肝缺血再灌注损伤是肝脏和创伤外科疾病中常见的病理生理过程，其发病机制尚未完全明确，目前认为氧自由基是肝缺血再灌注损伤的重要机制。氧自由基是体内氧分子不完全代谢的产物，主要包括超氧阴离子自由基、羟自由基、单线态氧、过氧化氢以及由此衍生的有机过氧化物自由基和氢过氧化物等。在正常生理状态下，机体代谢过程中产生少量的氧自由基，但立即被氧化分解，不引起细胞毒性作用。肝缺血再灌注损伤时，氧自由基产生增多且清除系统的功能发生障碍，不能将自由基清除，自由基便得以产生损伤作用。线粒体是氧自由基损伤的重要靶器官［12－14］。自由基增多时，可与线粒体膜上的多价不饱和脂肪酸发生脂质过氧化反应，使膜的流动性降低、通透性增加，细胞的完整性及选择性离子渗透功能破坏。另一方面，生物膜的脂质过氧化反应还改变了膜结合蛋白的结构和功能，从而导致细胞凋亡和坏死［15］。因此，寻找更有效的自由基清除剂对于肝缺血再灌注损伤的防治具有重要意义。

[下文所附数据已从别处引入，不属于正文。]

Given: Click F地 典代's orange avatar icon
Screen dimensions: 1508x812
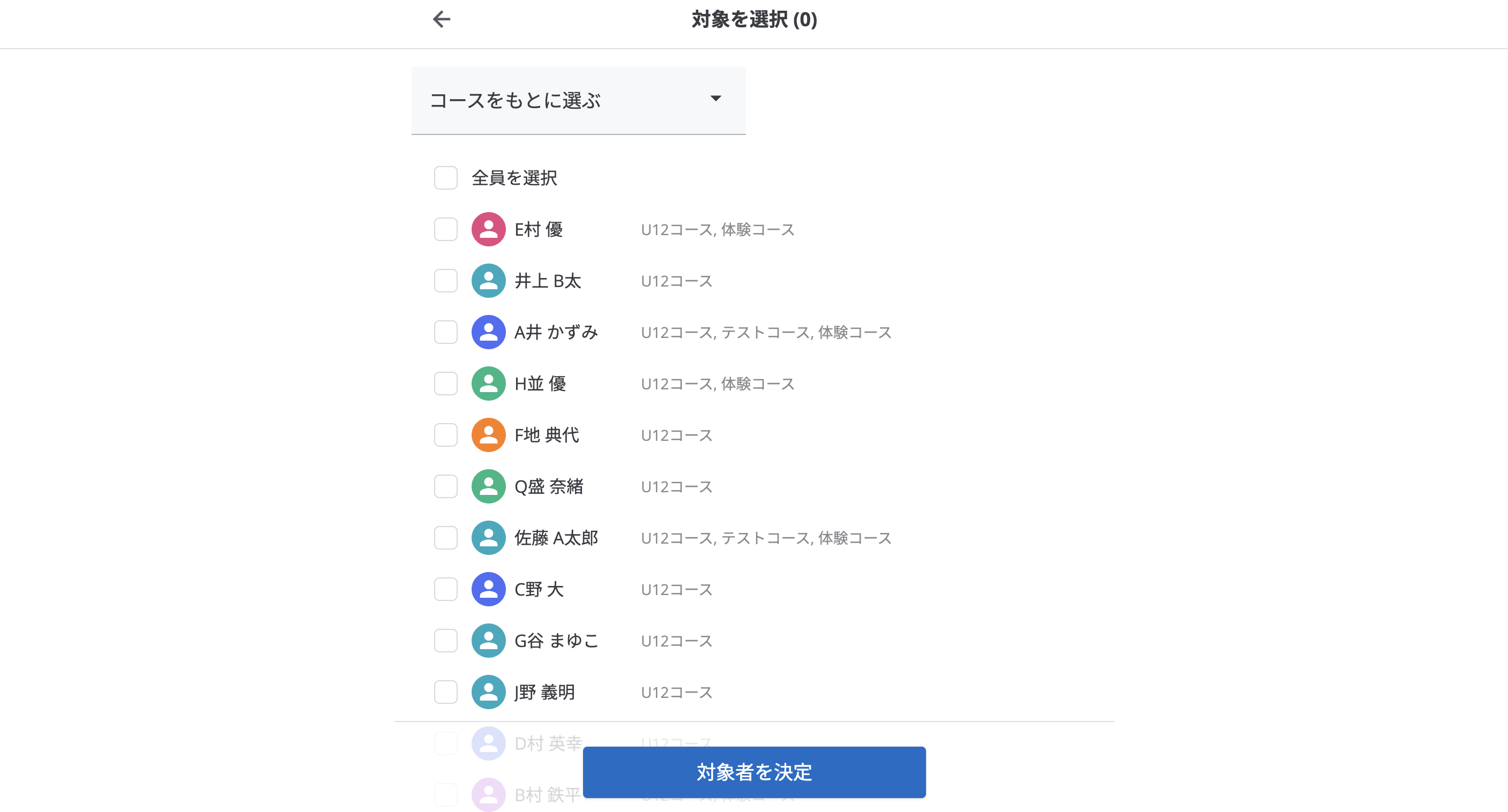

氧自由基清除剂SOD和脂质过氧化反应的代谢产物MDA是目前公认反映机体氧化损伤程度的间接指标。NAS是melatonin（Mel）的前体，是松果体分泌的一种吲哚胺类激素。近年来研究表明，NAS不仅是Mel的前体，还是一种自由基清除剂。Leaden PJ等［16］认为，NAS可抑制肝微粒体膜不饱和脂肪酸酶性和非酶性的脂质过氧化反应，且其作用比 Mel强。Calvo JR等［17］证实了NAS在体内对alpha－naphthylisothiocyanate（ANIT）诱导的大鼠肝脏的氧化损伤有保护作用。Stuss M 等［8］发现NAS对LPS诱导的脑、肝、肾等组织脂质过氧化反应有保护作用。Oxenkrug G等［18］发现 NAS可使雄性C57Bl／6J小鼠的寿命延长20%，并证实NAS的抗衰老作用依赖于其抗氧化作用。另有研究证实了NAS对视网膜、心脏、脑、红细胞及淋巴细胞等组织细胞的抗氧化作用［7－11］。

本研究发现，缺血再灌注损伤后肝细胞呈水样变性和局灶性坏死，血清ALT等肝细胞特异性酶水平增高，肝组织中SOD和GSH－Px含量降低，MDA含量增高；给予NAS后，肝组织的结构和功能均有所改善；用Luz拮抗褪黑激素受体1（melatonin receptor 1，MT1）或褪黑激素受体2（melatonin receptor 2，MT2）的作用后，NAS的作用消失，表明肝缺血再灌注损伤后，氧自由基大量产生，从而引发脂质过氧化损伤，同时，SOD和GSH－Px等内源性的抗氧化酶失活或耗尽，引起肝细胞结构和功能破坏，给予NAS预处理可使肝缺血再灌注损伤后血清SOD和GSH－Px含量增加、MDA含量降低，提示NAS可能通过受体途径，增强抗氧化系统的激活程度及减轻抗氧化系统受抑制的程度，发挥对肝缺血再灌注损伤的保护作用。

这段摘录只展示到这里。